RCEP Agreement Creates New ‘Centre of Gravity’ for Global Trade, UN Says

RCEP Agreement Creates New ‘Centre of Gravity’ for Global Trade, UN Says

The Regional Comprehensive Economic Partnership (RCEP), which entered into force on 1 January 2022, is creating the world’s largest trading bloc by economic size and makes it a centre of gravity for global trade, the United Nations Conference on Trade and Development (UNCTAD) said in a study days before the pact was launched.

The ASEAN member states – Brunei Darussalam, Cambodia, Indonesia, Lao PDR, Malaysia, Myanmar, the Philippines, Singapore, Thailand, and Vietnam – plus Australia, China, Japan, South Korea, and New Zealand, signed the RCEP agreement on 15 November 2020.

The RCEP becomes the largest trade agreement in the world as measured by the gross domestic product of its members – almost of one third of the world’s GDP, the UNCTAD study said.
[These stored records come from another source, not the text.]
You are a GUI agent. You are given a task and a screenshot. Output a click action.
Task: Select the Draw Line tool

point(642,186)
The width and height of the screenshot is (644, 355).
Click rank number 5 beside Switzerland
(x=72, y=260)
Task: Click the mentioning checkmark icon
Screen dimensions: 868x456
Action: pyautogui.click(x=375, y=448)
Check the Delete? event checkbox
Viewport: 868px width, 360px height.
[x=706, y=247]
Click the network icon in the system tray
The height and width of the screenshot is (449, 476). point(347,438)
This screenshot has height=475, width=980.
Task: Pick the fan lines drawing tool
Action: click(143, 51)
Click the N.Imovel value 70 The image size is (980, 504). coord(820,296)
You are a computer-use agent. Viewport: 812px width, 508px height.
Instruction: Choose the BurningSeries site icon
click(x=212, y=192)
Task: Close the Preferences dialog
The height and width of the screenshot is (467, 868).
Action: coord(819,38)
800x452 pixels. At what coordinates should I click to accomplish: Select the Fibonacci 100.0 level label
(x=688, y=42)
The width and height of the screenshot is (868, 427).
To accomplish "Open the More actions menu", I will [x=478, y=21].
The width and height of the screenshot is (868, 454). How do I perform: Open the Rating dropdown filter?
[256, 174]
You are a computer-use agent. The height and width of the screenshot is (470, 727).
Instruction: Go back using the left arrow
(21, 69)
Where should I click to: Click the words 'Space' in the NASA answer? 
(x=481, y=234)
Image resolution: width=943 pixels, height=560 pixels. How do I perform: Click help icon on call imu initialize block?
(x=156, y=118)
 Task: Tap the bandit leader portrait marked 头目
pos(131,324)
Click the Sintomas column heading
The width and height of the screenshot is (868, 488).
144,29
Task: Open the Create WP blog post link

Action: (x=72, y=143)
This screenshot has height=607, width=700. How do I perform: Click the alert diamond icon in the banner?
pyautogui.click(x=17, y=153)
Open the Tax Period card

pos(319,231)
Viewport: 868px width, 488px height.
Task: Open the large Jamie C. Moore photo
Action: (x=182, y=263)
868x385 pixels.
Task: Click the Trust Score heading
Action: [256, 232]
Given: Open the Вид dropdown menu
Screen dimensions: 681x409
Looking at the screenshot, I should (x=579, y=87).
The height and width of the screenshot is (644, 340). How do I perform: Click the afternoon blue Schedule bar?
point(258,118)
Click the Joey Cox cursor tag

By comparison, other major regional trade agreements by share of global GDP are the United States-Mexico-Canada agreement (28 percent), the European Union (17.9 percent), Africa’s continental free trade area (2.9 percent), and the South American trade bloc Mercosur (2.4 percent).

RCEP’s impact on international trade will be significant, UNCTAD’s analysis shows.

“The economic size of the emerging bloc and its trade dynamism will make it a centre of gravity for global trade,” the report says.
The pact will eliminate 90 percent of tariffs within the bloc, as trade liberalization will be achieved through gradual tariff reductions. While many tariffs will be abolished immediately, others will be reduced gradually during a 20-year period. RCEP will also be a boon to intraregional exports, UNCTAD’s report says.

Trade between the bloc’s 15 economies was already worth about US$2.3 trillion in 2019, and UNCTAD’s analysis shows the agreement’s tariff concessions could further boost exports within the newly formed alliance by nearly 2 percent, or around US$42 billion.

This would result from trade creation – as lower tariffs would stimulate trade between members by nearly US$17 billion – and trade diversion – as lower tariffs within the RCEP would redirect trade valued at nearly US$25 billion away from non-members to members, UNCTAD notes.